··· Excerpt provided ···

YAGNI, Cargo Cult and Overengineering - the Planes Won't Land Just Because You Built a Runway in Your Backyard19 Aug 2017
It was April. Year was probably was 2010. The cold, snowy winter was finally coming to an end and the spring was almost in the air. I was preparing for my final exams. The review lectures were going on for the RDBMS course that I was enrolled in at my university.
Around the same time, I had started hearing and reading about the shiny, new technology that was going to change the way we use databases. The NoSQL movement was gaining momentum. I was reading blogs about how MongoDB is big time outperforming ancient, non web scale relational databases.
After the lecture, being a smart-ass that I was, I asked my professor:
Me: So, between RDBMS and NoSQL databases, which one do you think is the best?
Professor: Well, it depends.
Me: Depends on what?
Professor: Depends on what you are trying to achieve. Both have their pros and cons. You pick the right tool for the job.
Me: But MySQL can’t really scale.
Professor: How do you think we got this far? Send me an email and I’ll send you some papers and practical uses of MySQL handling very high load.
SQL was hard for my brain, especially the joins. I loved NoSQL. Simple key->value model without any joins! Stone-aged RDBMS systems that were designed in 1960’s were simply not enough to keep up with modern demands. I had lost all interest in RDBMS and predicted they’ll just die off in the next few years.

··· Extracted data ···

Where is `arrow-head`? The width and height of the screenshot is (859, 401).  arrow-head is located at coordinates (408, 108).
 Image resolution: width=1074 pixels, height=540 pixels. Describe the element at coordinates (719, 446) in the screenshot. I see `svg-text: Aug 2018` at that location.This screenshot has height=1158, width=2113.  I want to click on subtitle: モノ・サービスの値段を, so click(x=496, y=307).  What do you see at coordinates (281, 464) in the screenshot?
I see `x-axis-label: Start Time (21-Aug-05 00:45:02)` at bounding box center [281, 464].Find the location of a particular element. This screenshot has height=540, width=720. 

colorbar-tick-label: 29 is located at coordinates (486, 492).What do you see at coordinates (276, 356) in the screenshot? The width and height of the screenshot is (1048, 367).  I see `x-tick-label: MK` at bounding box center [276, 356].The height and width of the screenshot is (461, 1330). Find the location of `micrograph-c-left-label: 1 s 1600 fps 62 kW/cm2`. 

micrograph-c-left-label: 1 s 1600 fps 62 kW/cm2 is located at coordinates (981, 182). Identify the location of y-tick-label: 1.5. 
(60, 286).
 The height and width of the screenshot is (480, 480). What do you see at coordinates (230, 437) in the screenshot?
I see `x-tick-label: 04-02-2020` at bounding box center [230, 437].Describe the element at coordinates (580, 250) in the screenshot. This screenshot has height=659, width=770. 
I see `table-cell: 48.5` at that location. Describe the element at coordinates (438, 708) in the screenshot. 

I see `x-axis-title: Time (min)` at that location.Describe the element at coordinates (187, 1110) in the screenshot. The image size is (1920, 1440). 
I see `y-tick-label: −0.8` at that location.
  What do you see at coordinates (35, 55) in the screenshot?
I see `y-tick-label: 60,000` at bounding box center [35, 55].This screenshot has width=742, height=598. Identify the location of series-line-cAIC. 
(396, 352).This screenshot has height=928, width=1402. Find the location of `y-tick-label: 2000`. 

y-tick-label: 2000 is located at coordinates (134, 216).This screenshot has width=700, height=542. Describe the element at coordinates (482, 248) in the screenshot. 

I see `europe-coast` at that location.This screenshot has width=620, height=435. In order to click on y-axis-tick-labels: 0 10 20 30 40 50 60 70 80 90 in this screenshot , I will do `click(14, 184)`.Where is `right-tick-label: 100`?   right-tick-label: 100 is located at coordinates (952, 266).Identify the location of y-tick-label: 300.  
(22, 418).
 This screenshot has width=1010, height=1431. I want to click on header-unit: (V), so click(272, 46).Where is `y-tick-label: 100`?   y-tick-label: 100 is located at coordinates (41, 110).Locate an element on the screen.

···

From the YAGNI post above, copy out the passage starting with "Me: Depends on" and going on through "can’t really scale.".

Answer for the task:
Me: Depends on what?
Professor: Depends on what you are trying to achieve. Both have their pros and cons. You pick the right tool for the job.
Me: But MySQL can’t really scale.